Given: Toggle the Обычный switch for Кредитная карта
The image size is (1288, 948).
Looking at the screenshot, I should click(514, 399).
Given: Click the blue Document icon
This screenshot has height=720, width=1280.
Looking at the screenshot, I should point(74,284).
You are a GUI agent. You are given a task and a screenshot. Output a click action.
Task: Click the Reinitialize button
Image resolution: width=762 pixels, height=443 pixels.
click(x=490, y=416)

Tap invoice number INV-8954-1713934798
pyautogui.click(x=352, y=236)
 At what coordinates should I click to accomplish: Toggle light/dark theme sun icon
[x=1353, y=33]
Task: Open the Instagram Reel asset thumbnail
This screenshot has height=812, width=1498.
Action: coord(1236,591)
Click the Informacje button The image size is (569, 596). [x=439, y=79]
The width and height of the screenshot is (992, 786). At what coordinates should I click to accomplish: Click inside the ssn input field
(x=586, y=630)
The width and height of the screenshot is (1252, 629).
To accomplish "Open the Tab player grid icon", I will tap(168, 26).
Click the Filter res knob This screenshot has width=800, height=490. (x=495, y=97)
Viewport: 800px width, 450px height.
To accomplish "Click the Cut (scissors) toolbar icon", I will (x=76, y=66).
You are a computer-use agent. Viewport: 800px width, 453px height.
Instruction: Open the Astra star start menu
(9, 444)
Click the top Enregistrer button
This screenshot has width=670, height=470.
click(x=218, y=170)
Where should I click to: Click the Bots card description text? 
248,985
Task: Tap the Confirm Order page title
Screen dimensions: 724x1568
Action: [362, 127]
*-*-*
_Problem statement_
Can you set out all the rows above as a Markdown table with a "No." column numbering each line and a "Line" column holding that line, skipping any blank lines?

_Output for this exercise_
| No. | Line |
|---|---|
| 1 | Given: Toggle the Обычный switch for Кредитная карта |
| 2 | The image size is (1288, 948). |
| 3 | Looking at the screenshot, I should click(514, 399). |
| 4 | Given: Click the blue Document icon |
| 5 | This screenshot has height=720, width=1280. |
| 6 | Looking at the screenshot, I should point(74,284). |
| 7 | You are a GUI agent. You are given a task and a screenshot. Output a click action. |
| 8 | Task: Click the Reinitialize button |
| 9 | Image resolution: width=762 pixels, height=443 pixels. |
| 10 | click(x=490, y=416) |
| 11 | Tap invoice number INV-8954-1713934798 |
| 12 | pyautogui.click(x=352, y=236) |
| 13 |  At what coordinates should I click to accomplish: Toggle light/dark theme sun icon |
| 14 | [x=1353, y=33] |
| 15 | Task: Open the Instagram Reel asset thumbnail |
| 16 | This screenshot has height=812, width=1498. |
| 17 | Action: coord(1236,591) |
| 18 | Click the Informacje button The image size is (569, 596). [x=439, y=79] |
| 19 | The width and height of the screenshot is (992, 786). At what coordinates should I click to accomplish: Click inside the ssn input field |
| 20 | (x=586, y=630) |
| 21 | The width and height of the screenshot is (1252, 629). |
| 22 | To accomplish "Open the Tab player grid icon", I will tap(168, 26). |
| 23 | Click the Filter res knob This screenshot has width=800, height=490. (x=495, y=97) |
| 24 | Viewport: 800px width, 450px height. |
| 25 | To accomplish "Click the Cut (scissors) toolbar icon", I will (x=76, y=66). |
| 26 | You are a computer-use agent. Viewport: 800px width, 453px height. |
| 27 | Instruction: Open the Astra star start menu |
| 28 | (9, 444) |
| 29 | Click the top Enregistrer button |
| 30 | This screenshot has width=670, height=470. |
| 31 | click(x=218, y=170) |
| 32 | Where should I click to: Click the Bots card description text?  |
| 33 | 248,985 |
| 34 | Task: Tap the Confirm Order page title |
| 35 | Screen dimensions: 724x1568 |
| 36 | Action: [362, 127] |